For cue and target analyses, amplitude was calculated as the mean voltage in a specified temporal window and electrodes site. The temporal windows were chosen on the basis of visual inspection of the grand average waveforms. The electrodes selection for both cue-locked and target-locked analyses was a two-stage process. First, several electrodes were selected for each potential of interest based on the topographical distribution of the scalp activity (see Figs. 1 and 2). Next, electrodes for statistical analyses were chosen by their maximal positive or negative voltage value from each cluster, respectively. Thus, each potential was represented by an average of the selected electrodes. Specifically, the CNV potential was represented at frontal and central sites as the maximal negative mean amplitude between 1500 and 2000 ms after cue onset at electrode Fz, FCz, Cz, and CPz. The P3 potential was represented at posterior sites as the maximal mean amplitude between 240 and 440 ms after target onset at Pz and POz.

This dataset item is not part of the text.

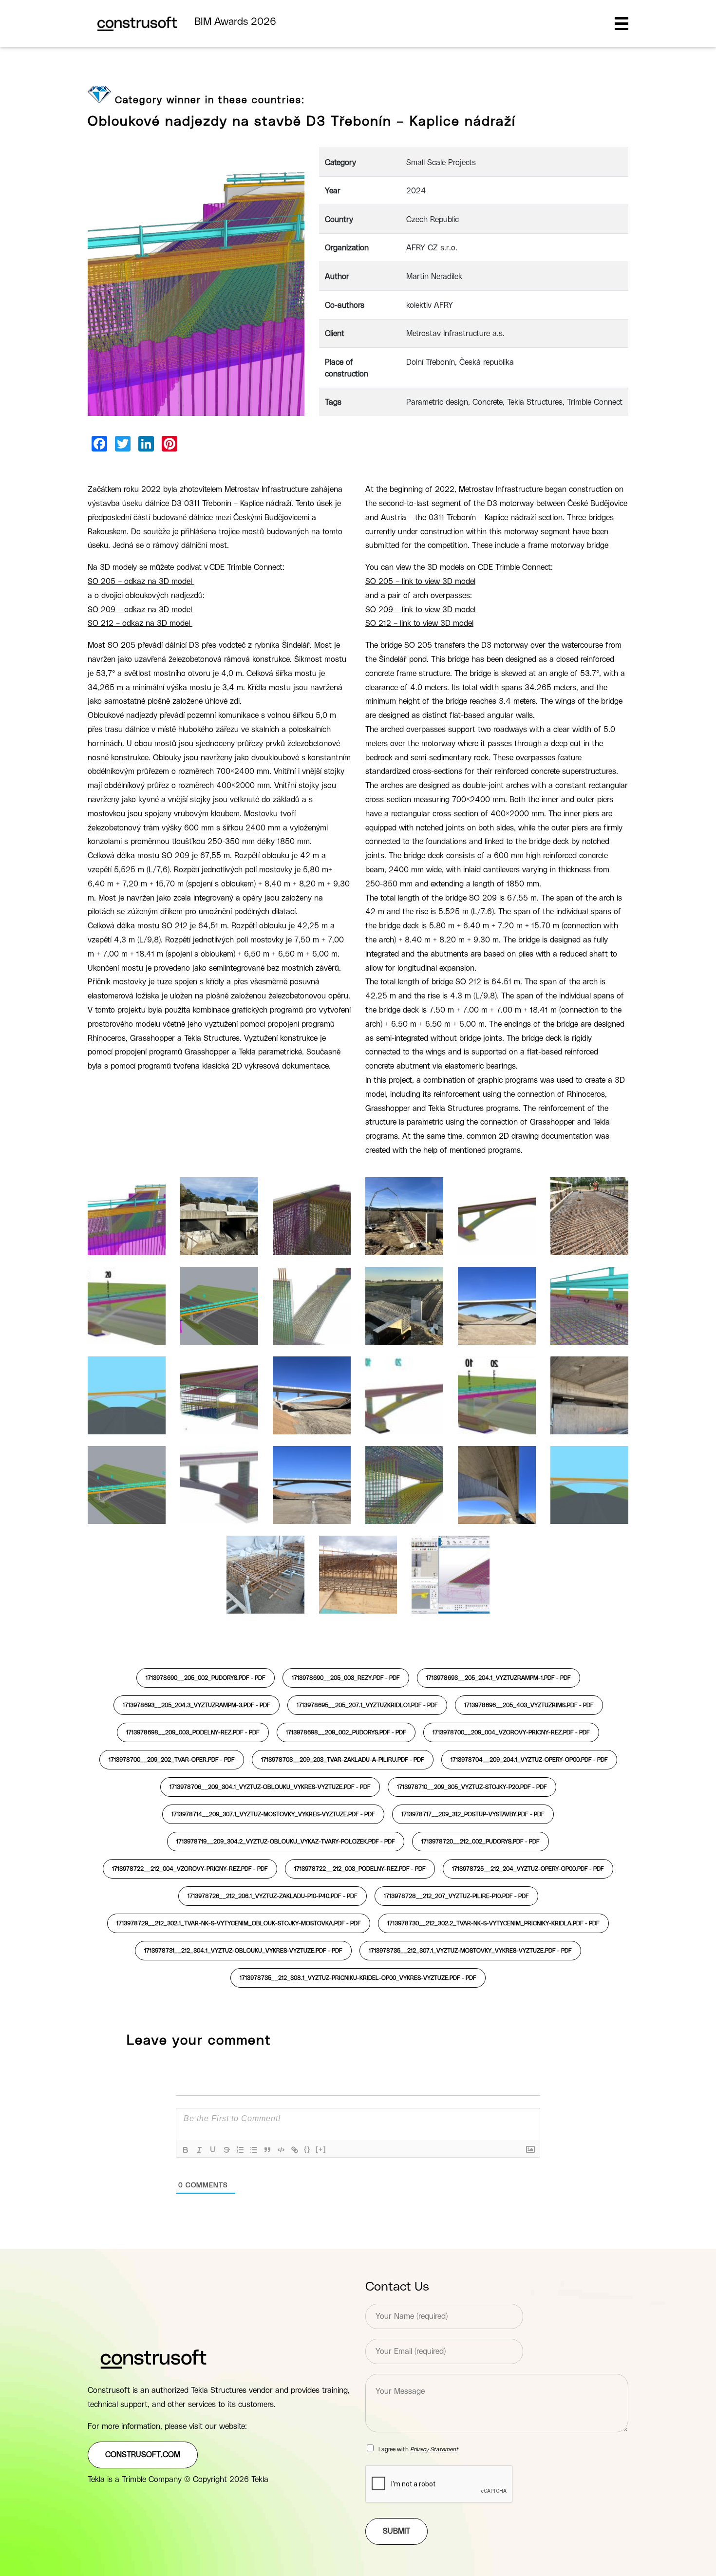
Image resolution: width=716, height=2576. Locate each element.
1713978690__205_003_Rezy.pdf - (346, 1678)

Grand average waveforms and topographic scalp distribution of the CNV as a function of group and block. Grand average waveforms are presented at Fz electrode. Time zero represents the cue stimulus appearance. Separate graphs for higher-fit (A) and lower-fit (B) are shown for clarity. Color lines are used to represent the waveforms as a function of block. Gray marks show the time windows analyzed (i.e., 1500–2000 ms). Topographic scalp distribution of CNV amplitude (spectrum scale: blue to red) is illustrated for the higher-fit group (C) and lower-fit group (D) as a function of block. The electrode sites included in the analyses are highlighted in bold in the topographic plots.
Grand average waveforms and topographic scalp distribution of the P3 amplitude as a function of group and block. Grand average waveforms are presented at Pz electrode. Time zero represents the target stimulus appearance. Separate graphs for higher-fit (A) and lower-fit (B) are shown for clarity. Color lines are used to represent the waveforms as a function of block. Gray marks show the time windows analyzed (i.e., 240–440 ms). Topographic scalp distribution of P3 amplitude (spectrum scale: blue to red) is illustrated for the higher-fit group (C) and lower-fit group (D) as a function of block. The electrode sites included in the analyses are highlighted in white in the topographic plots.

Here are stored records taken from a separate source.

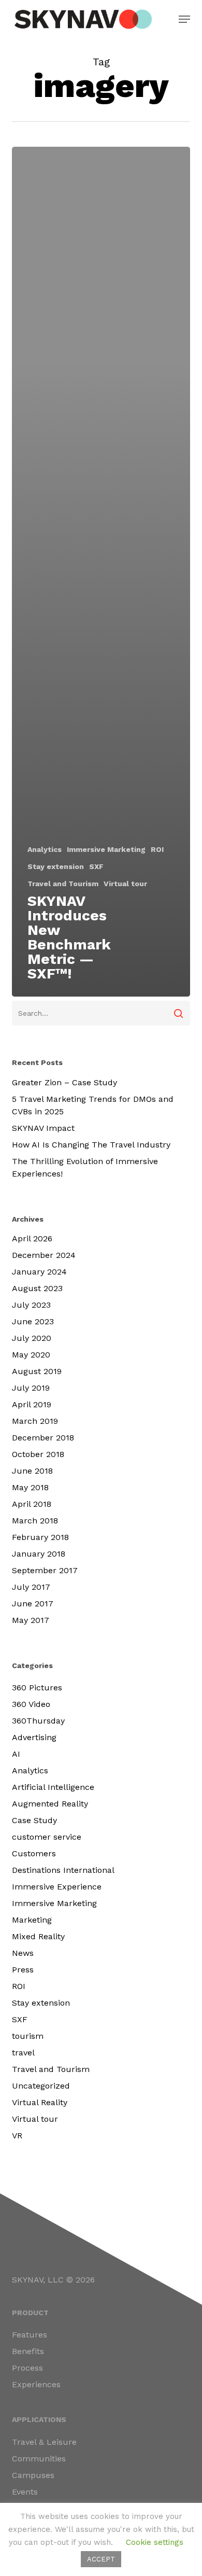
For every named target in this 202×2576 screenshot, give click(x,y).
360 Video (31, 1704)
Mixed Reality (38, 1936)
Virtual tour (125, 883)
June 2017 (32, 1603)
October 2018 (38, 1454)
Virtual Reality (39, 2102)
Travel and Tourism (62, 883)
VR (17, 2135)
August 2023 (37, 1288)
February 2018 (40, 1537)
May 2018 (30, 1487)
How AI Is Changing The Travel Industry (91, 1145)
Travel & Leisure (44, 2442)
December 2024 (44, 1255)
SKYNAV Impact (43, 1128)
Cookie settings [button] (154, 2542)
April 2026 (32, 1238)
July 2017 (31, 1587)
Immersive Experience (57, 1887)
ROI (157, 849)
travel (23, 2052)
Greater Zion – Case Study (64, 1082)
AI (16, 1754)
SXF (96, 866)
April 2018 (31, 1504)
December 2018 (43, 1438)
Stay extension (55, 866)
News (23, 1953)
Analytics (44, 849)
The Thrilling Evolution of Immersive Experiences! (85, 1167)
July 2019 (31, 1388)
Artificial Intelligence (53, 1787)
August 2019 (37, 1371)
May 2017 (30, 1620)
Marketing (32, 1920)
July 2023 (31, 1305)
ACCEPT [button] (101, 2559)
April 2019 (31, 1404)
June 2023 (33, 1321)
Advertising (34, 1737)
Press (23, 1970)
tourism (28, 2036)
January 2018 (38, 1554)
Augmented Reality (50, 1804)
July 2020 (31, 1338)
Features (29, 2335)
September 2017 (45, 1570)
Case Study (34, 1820)
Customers (34, 1853)
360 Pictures (37, 1687)
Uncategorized (41, 2086)
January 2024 (39, 1272)
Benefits (28, 2351)
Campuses (33, 2475)
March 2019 (35, 1421)
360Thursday (38, 1721)
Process (27, 2368)
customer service (46, 1837)
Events (25, 2492)
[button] (184, 19)
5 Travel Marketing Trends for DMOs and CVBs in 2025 (93, 1105)
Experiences (36, 2384)
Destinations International (63, 1870)
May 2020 (31, 1355)
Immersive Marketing (106, 849)
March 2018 (35, 1520)
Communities (39, 2458)
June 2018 (32, 1471)
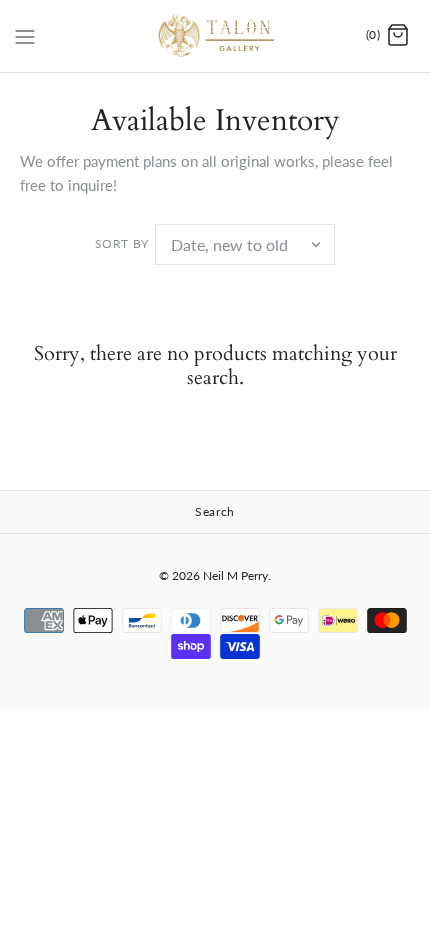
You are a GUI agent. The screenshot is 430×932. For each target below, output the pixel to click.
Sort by (122, 243)
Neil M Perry (235, 575)
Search (215, 511)
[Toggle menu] (25, 35)
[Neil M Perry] (215, 36)
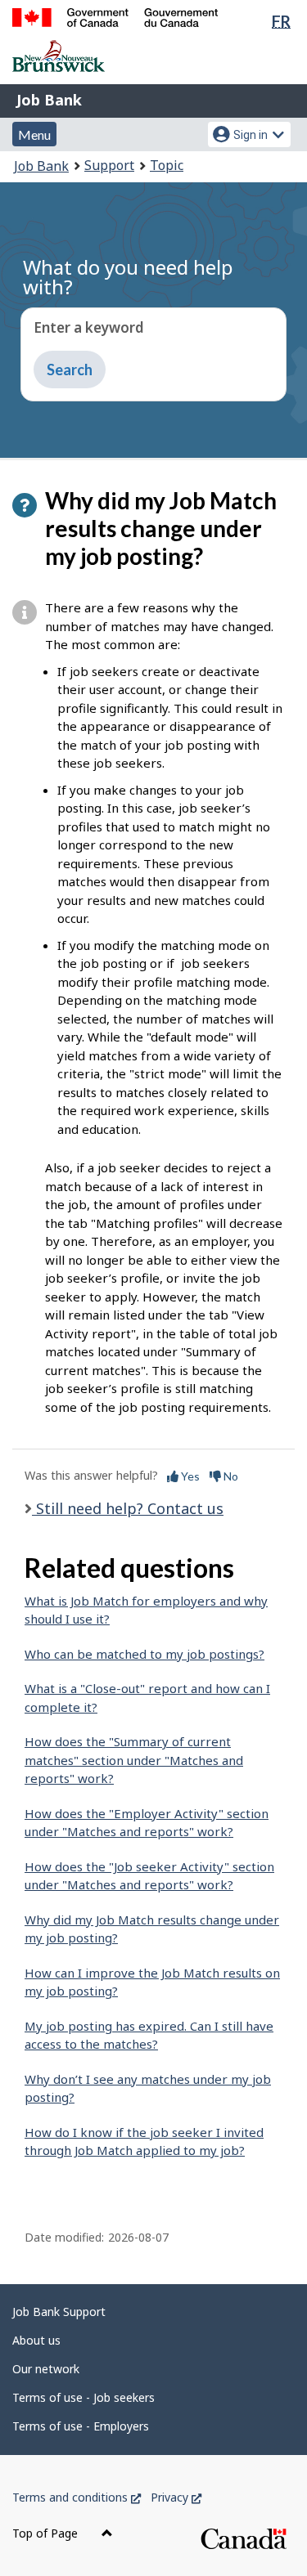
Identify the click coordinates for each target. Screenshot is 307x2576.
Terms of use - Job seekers (83, 2397)
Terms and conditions (76, 2497)
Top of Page (46, 2533)
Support (109, 165)
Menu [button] (34, 134)
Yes (189, 1476)
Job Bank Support (59, 2311)
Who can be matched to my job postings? (144, 1654)
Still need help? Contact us (127, 1508)
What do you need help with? (128, 277)
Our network (45, 2369)
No (229, 1476)
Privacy (176, 2497)
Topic (166, 165)
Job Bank (49, 100)
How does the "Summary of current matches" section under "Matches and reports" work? (134, 1759)
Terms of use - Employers (80, 2426)
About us (36, 2340)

Design and statistical analysis.

Three sets of dependent variables were evaluated in this study: 1) Participants’ descriptive and fitness data (i.e., anthropometrical and incremental exercise test parameters), 2) behavioral data (i.e., overall mean RT), and 3) ERP data (i.e., CNV and P3 mean amplitude values). For the behavioral and ERP data, five temporal blocks of 12 min were considered for the analysis to measure the time-on-task effect.

Nonparametric permutation tests were used to analyze the data. Importantly, these tests are exact, unbiased, and assumption-free in terms of the underlying distribution of the data (11,28). We followed a general label exchange procedure for within-participants factorial designs (12) using a Monte Carlo approach.

The participants’ descriptive and fitness data were analyzed using one-way between-groups design. For the behavioral and ERP data, we had a factorial design with the between-groups variable of group (higher-fit and lower-fit) and the within-groups variable of time-on-task (block 1, block 2, block 3, block 4, and block 5). Significant main effects and interactions were further explored by using post hoc, pairwise comparisons, and separate main effects analyses when appropriate. Multiple comparisons correction was accounted for by applying the false discovery rate (FDR) approach. 95% confidence intervals (CI) and probability threshold values are reported.


Descriptive and Fitness Data

The permutations tests for independent samples revealed significant differences between groups in all the incremental test parameters (i.e., time to VAT (s), relative power output (W·kg−1) at VAT and V˙O2 (mL·min−1·kg−1) at VAT) (all P’s < 0.01). All data showed evidence of the difference in fitness level between groups (see Table 1). There were no statistically significant differences between groups in any of the anthropometrical parameters (all P’s ≥ 0.11).

Behavioral Results

Participants’ mean RT results showed significant main effects of group (P < 0.01) and time-on-task (P < 0.01). Crucially, both main effects were better qualified by the significant interaction between group and time-on-task (P < 0.01; see Fig. 3). Pairwise comparisons (FDR corrected; P-threshold = 0.005) were performed between the higher-fit and lower-fit group within each temporal block. The comparisons showed significant differences between groups at blocks 1, 2, and 3 (all P’s ≤ 0.005) with higher-fit being faster than lower-fit group (see Fig. 3). There were no significant differences when comparing both groups in the remaining blocks (all P’s ≥ 0.78).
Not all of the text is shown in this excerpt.